[DIRECTIONS FOR THIS TASK]
Count the lines in the material below that contain the string "perform", matching case exactly. Give only the number.

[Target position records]
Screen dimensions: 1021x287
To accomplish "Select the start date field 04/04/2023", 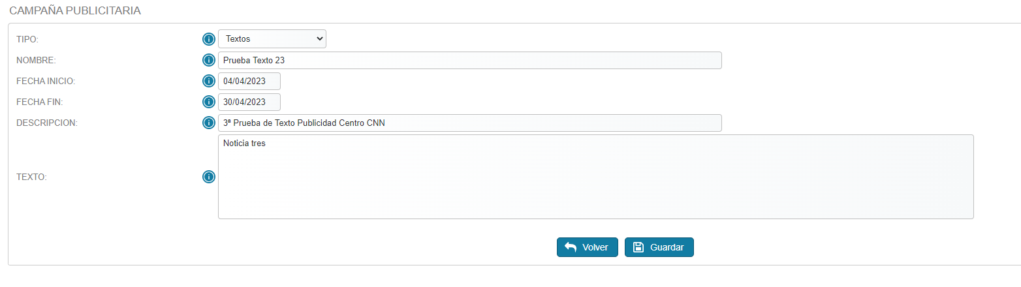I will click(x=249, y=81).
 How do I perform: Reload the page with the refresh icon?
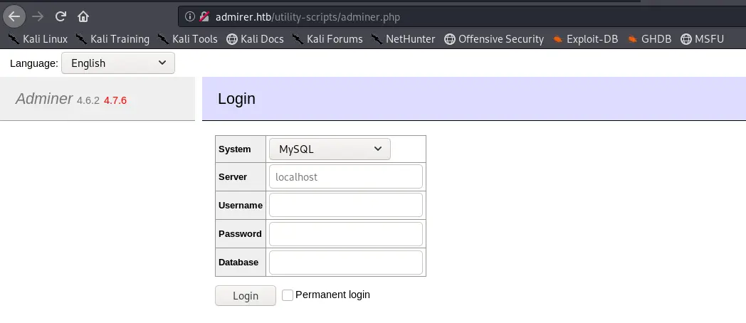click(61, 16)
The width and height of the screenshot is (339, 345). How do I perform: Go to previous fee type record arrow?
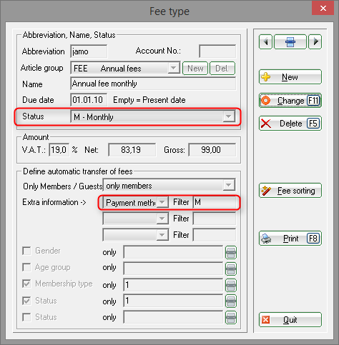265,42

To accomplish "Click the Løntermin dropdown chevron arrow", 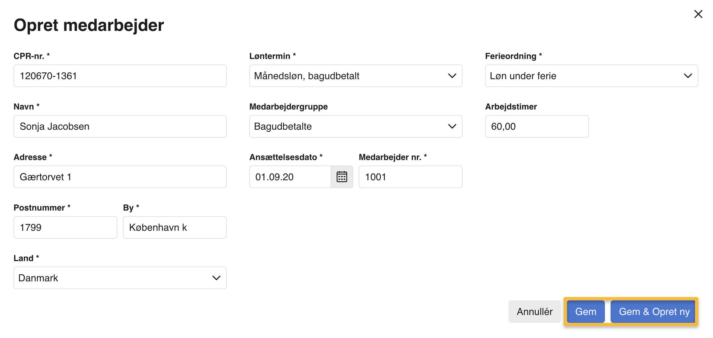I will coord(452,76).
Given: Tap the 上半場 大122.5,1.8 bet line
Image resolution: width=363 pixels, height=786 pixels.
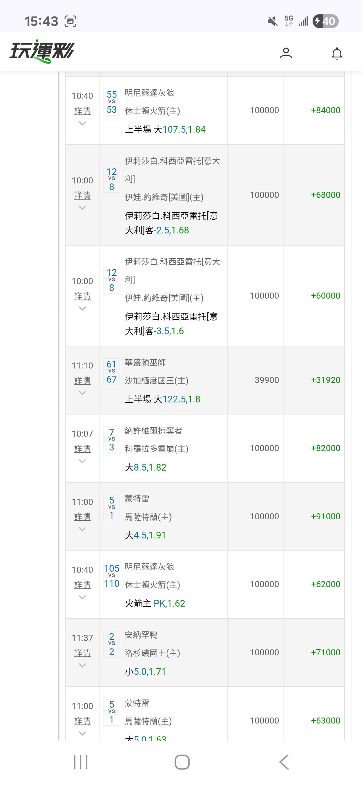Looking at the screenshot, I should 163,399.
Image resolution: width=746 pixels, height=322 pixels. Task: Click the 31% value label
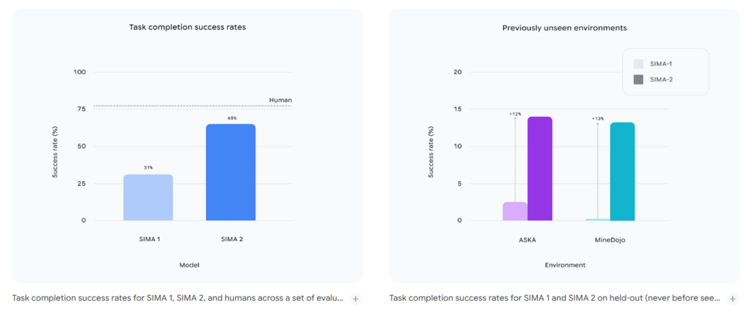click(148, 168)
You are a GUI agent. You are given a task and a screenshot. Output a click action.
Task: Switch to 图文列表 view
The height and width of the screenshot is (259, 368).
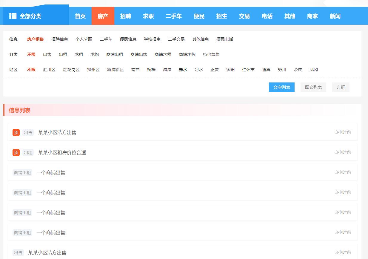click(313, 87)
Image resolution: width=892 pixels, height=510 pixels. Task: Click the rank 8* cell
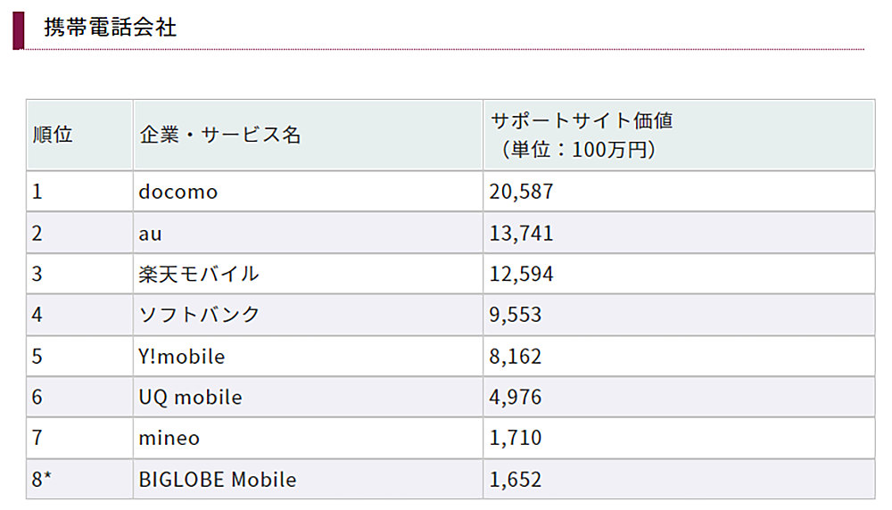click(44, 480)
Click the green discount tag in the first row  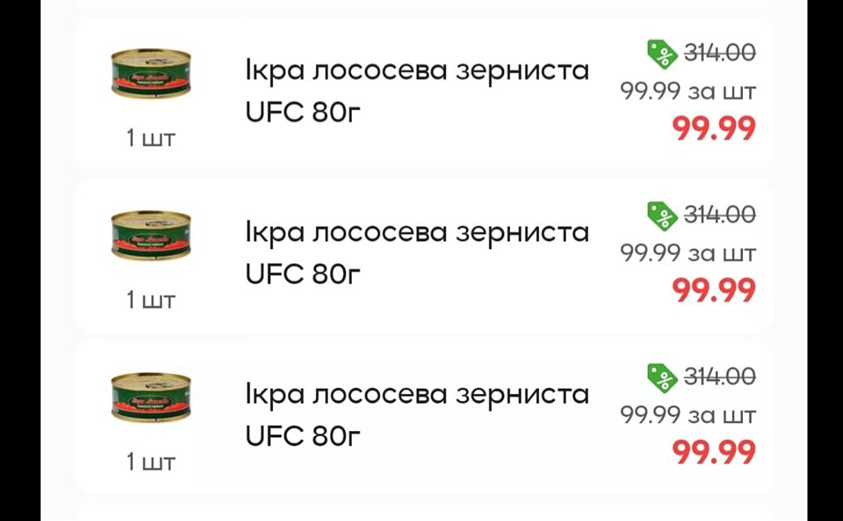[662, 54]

[FINAL RESULT]
2